Hard-earned Canadian tax dollars must be used prudently
Parliamentarians must always be conscious that every idea involving some form of expenditure which gets proposed means the expenditure of someone else’s money.
Our concern for the proper use of Canadians’ hard-earned tax dollars is why the Official Opposition recommends that, if the Board of Internal Economy takes up consideration of the recommendations in this report, the Board must do so in a cost-neutral manner.
In other words, any new operating expenses should be funded from internal cost savings in other areas of House of Commons Administration expenditures and/or a fee-recovery basis, rather than asking for Canadians to open up their wallets yet again.
Parliamentarians’ first and foremost concern should be their constituents’ needs
The Committee had the benefit of hearing from several witnesses during our 2016 study.

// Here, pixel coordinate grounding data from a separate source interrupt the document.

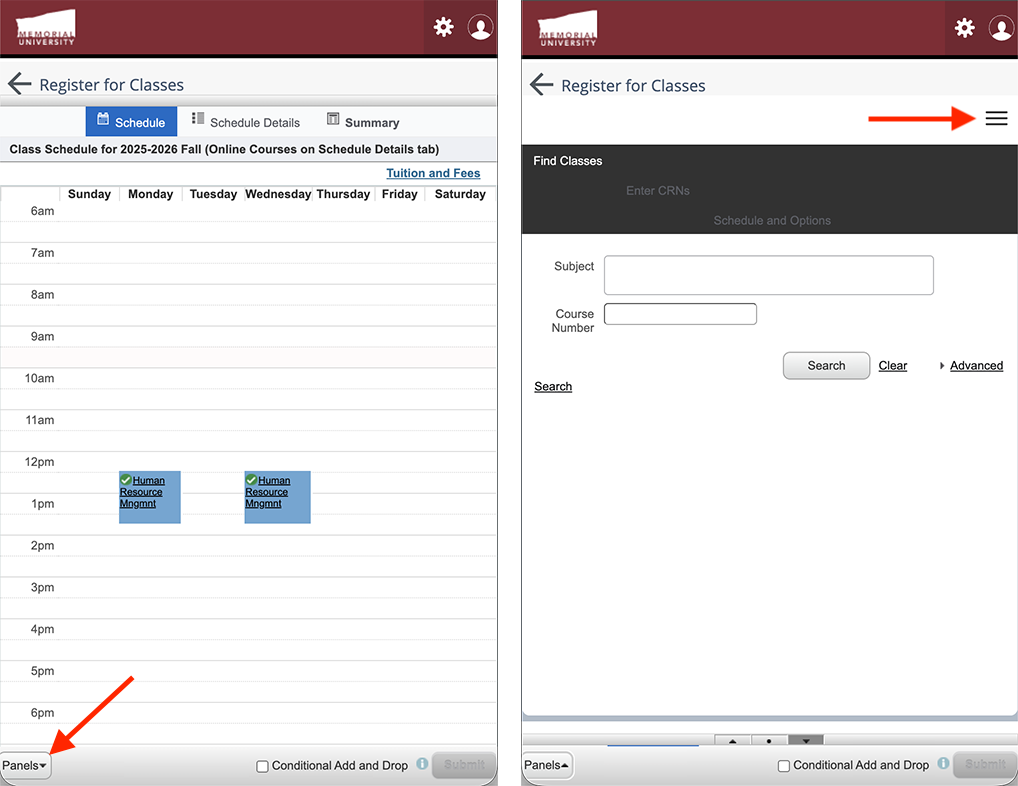Click back arrow on the Find Classes screen

541,85
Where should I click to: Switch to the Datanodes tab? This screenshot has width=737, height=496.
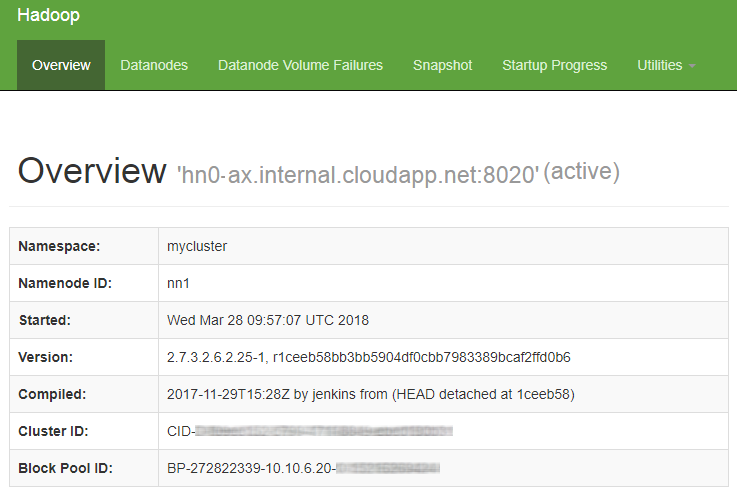point(154,65)
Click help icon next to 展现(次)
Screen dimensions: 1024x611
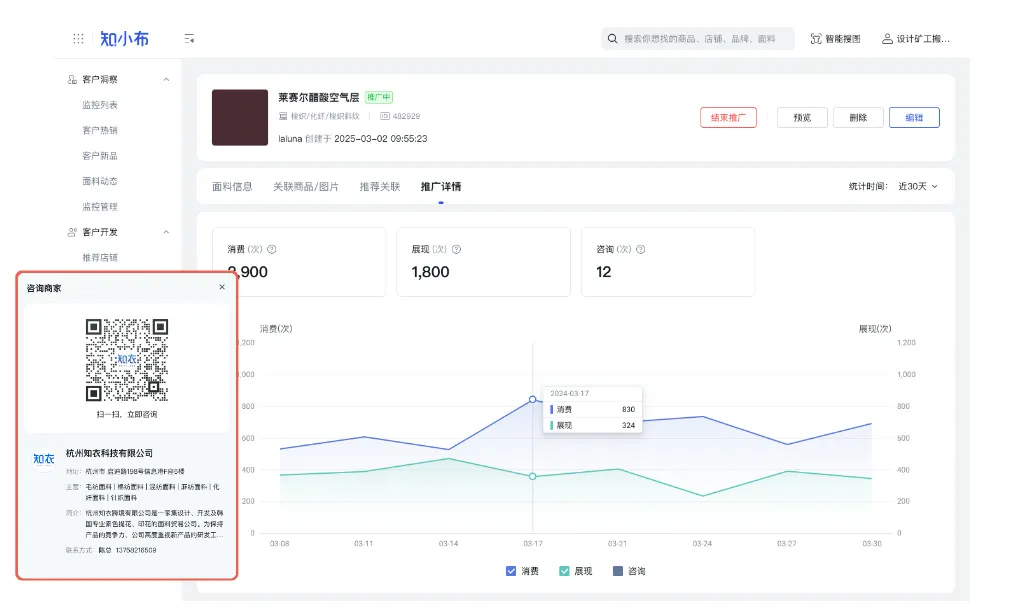(456, 250)
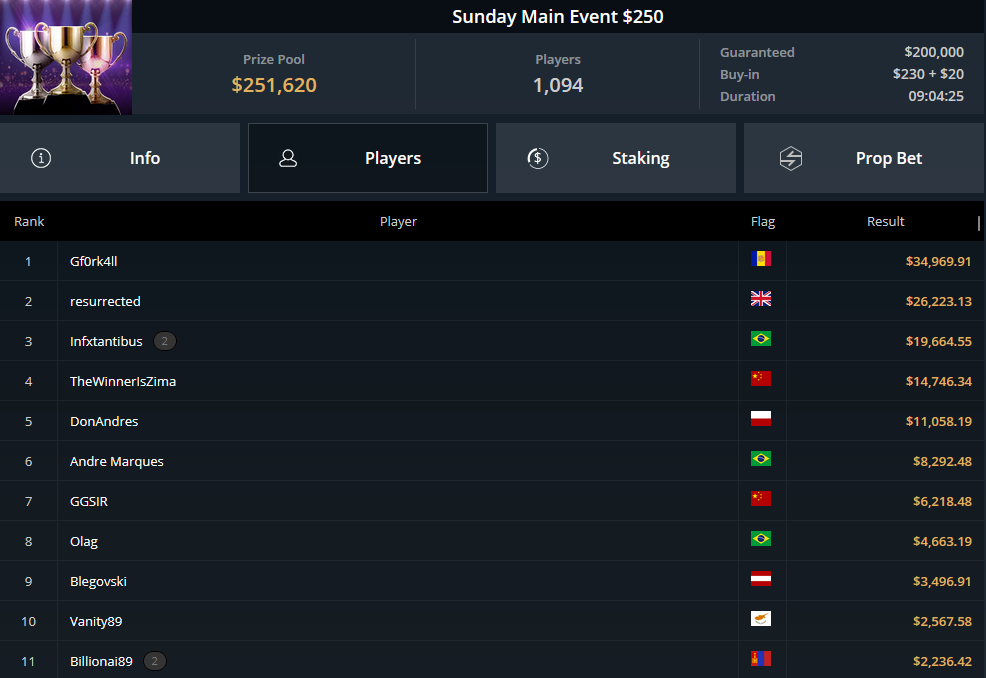Select player DonAndres row
This screenshot has width=986, height=678.
coord(492,421)
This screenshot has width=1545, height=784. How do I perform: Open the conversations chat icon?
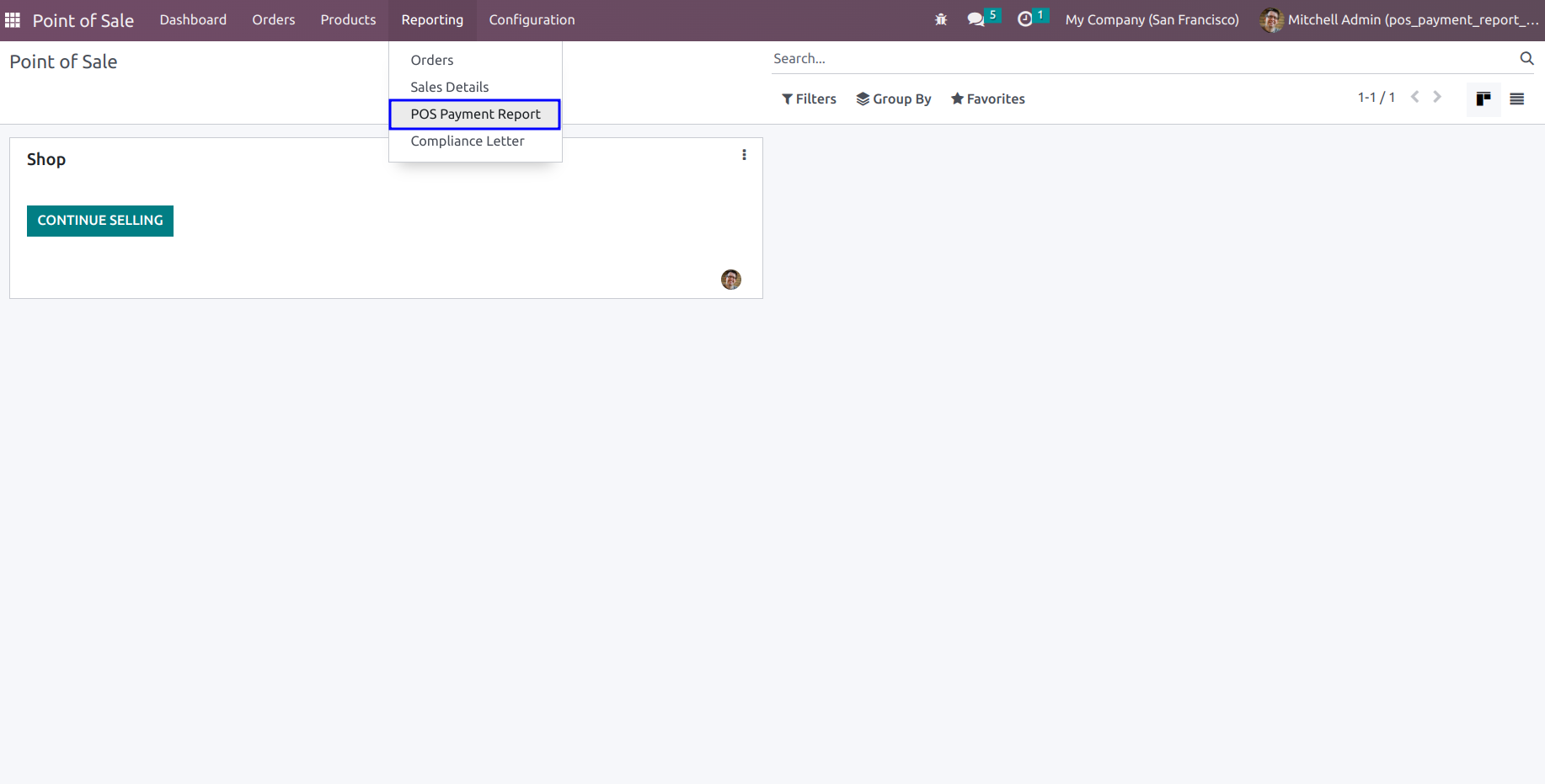point(976,19)
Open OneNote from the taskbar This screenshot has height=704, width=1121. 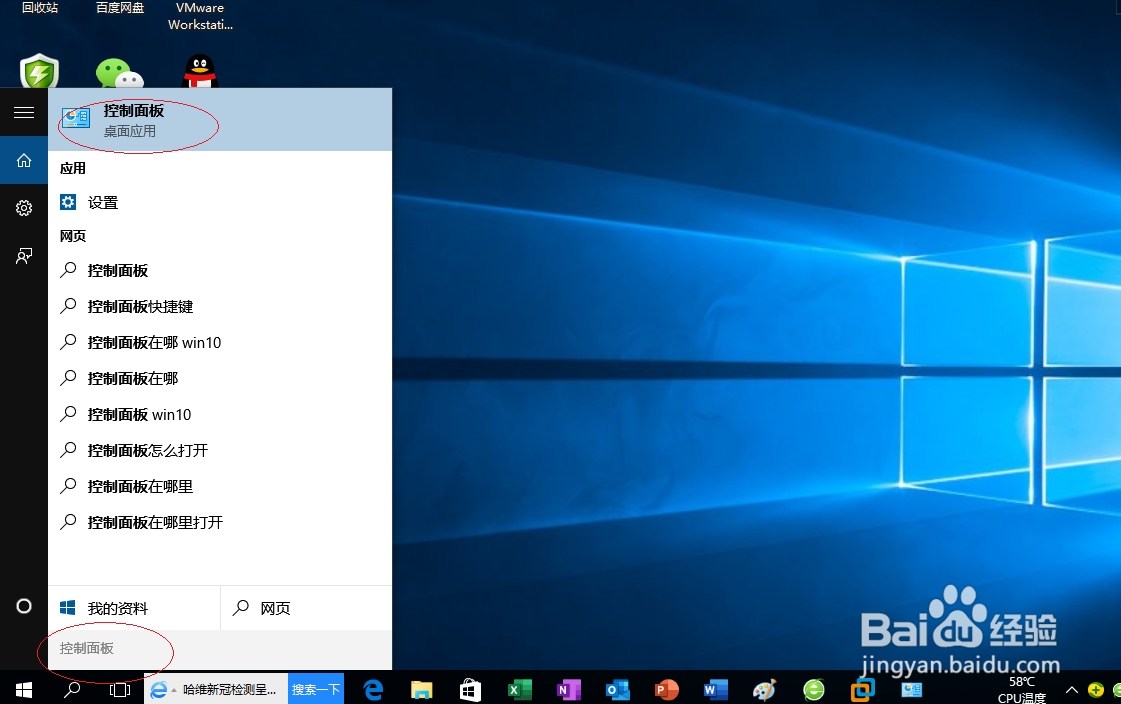[x=568, y=690]
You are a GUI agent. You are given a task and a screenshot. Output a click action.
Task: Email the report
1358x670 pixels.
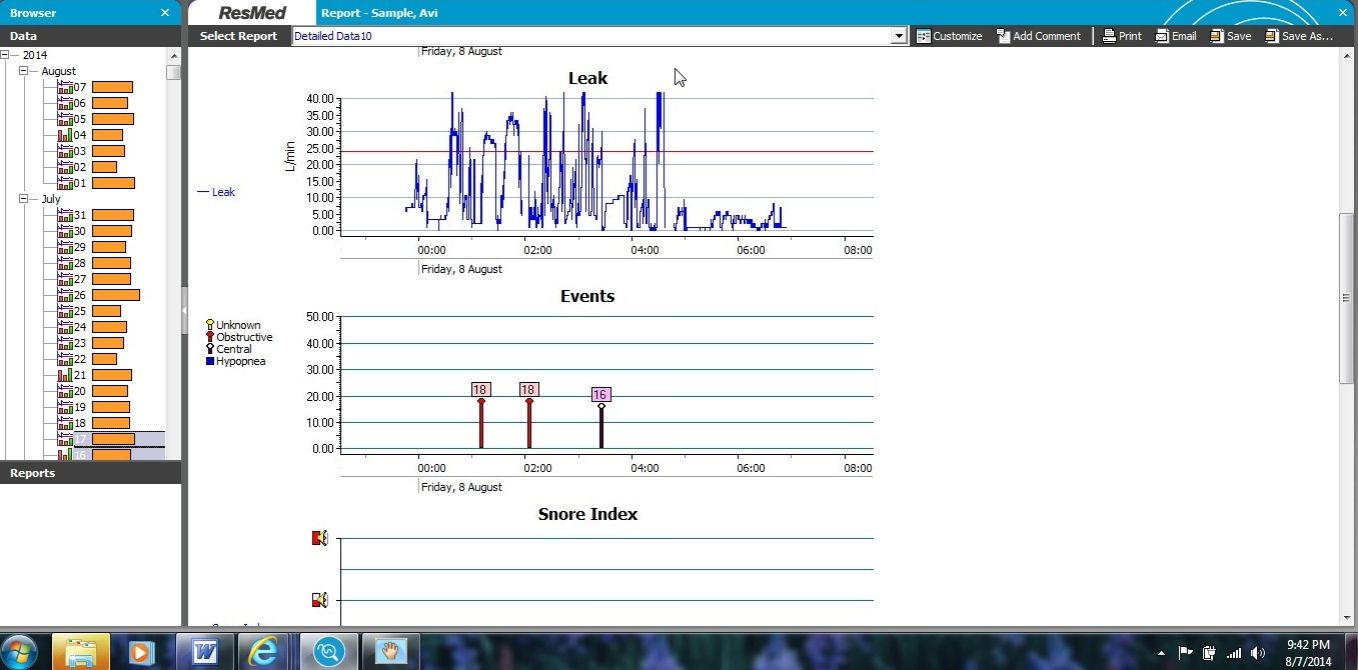(x=1162, y=36)
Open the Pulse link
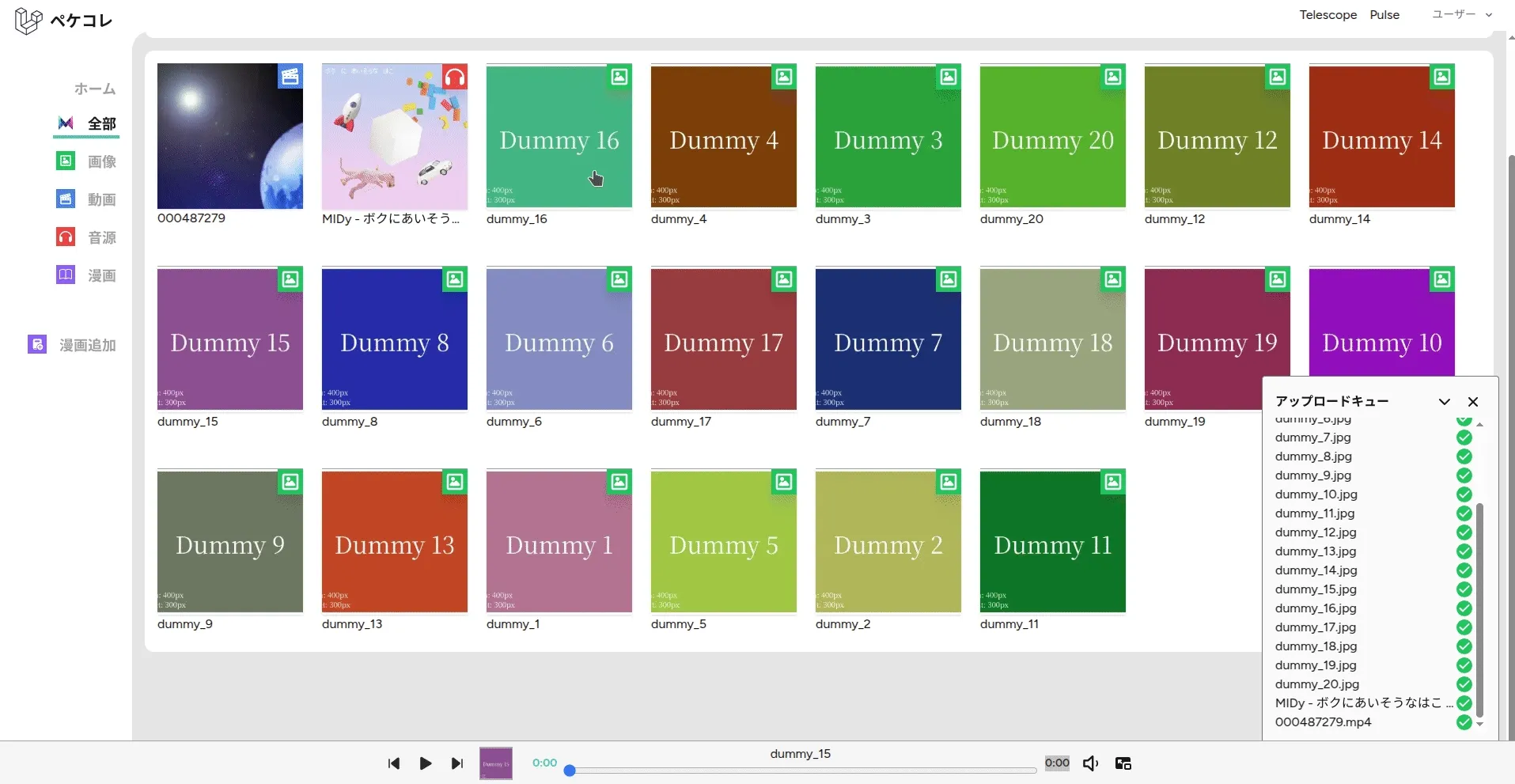Viewport: 1515px width, 784px height. (1384, 15)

Some of these witnesses commented that, in their jurisdictions, concerns about setting up more favourable arrangements for politicians relative to the public have been front of mind.
Mr. François Arsenault, Director of Parliamentary Proceedings at the National Assembly of Quebec, told us in respect of discussions about a child care facility for the Assembly, “members did not want to open such an exclusive service while not all Quebeckers have access….”
Meanwhile, Mr. David Natzler, Clerk of the United Kingdom House of Commons, put his finger on the issue:
… although I’m keen that we should be family friendly and enable members of all sorts to operate fully as members, I have to be aware the public are watching and will ask, “Why should members get something that I can’t get in my working life?”
The proposed amendment to the Parliament of Canada Act would result in 100% income protection for Members of Parliament on leave.
In pondering this legislative proposal, it is critical for us to bear in mind that those of our constituents who do not have benefit plans rely upon Employment Insurance benefits covering just 55% of their income, up to a maximum of $543 per week.
Even those who enjoy robust benefits plans, such as federal public servants, see about 92% income protection.
The Official Opposition recommends that constituents’ needs are put first and foremost, and that consideration be given to ensuring that politicians are not being put into a better position than their constituents.
The Standing Orders do not need to be amended
Finally, the Committee’s report does not make any case for why Standing Order 14 needs to be amended. Likewise, it does not make any argument for why the existing approach is not serving the House well.
It should be recalled that the 2012 Speaker’s ruling which spelt out the current approach to infants in the Chamber arose not because of the presence of a child in the House during a vote—but, rather, because of the conduct of Members on seeing a child in the Chamber.
The Official Opposition disagrees with the recommendation to amend Standing Order 14. We believe that the existing approach, which requires judgment and self-regulation—both on the part of the parent looking after his or her child, and all of the other Members in refraining from raising points of order—has been working.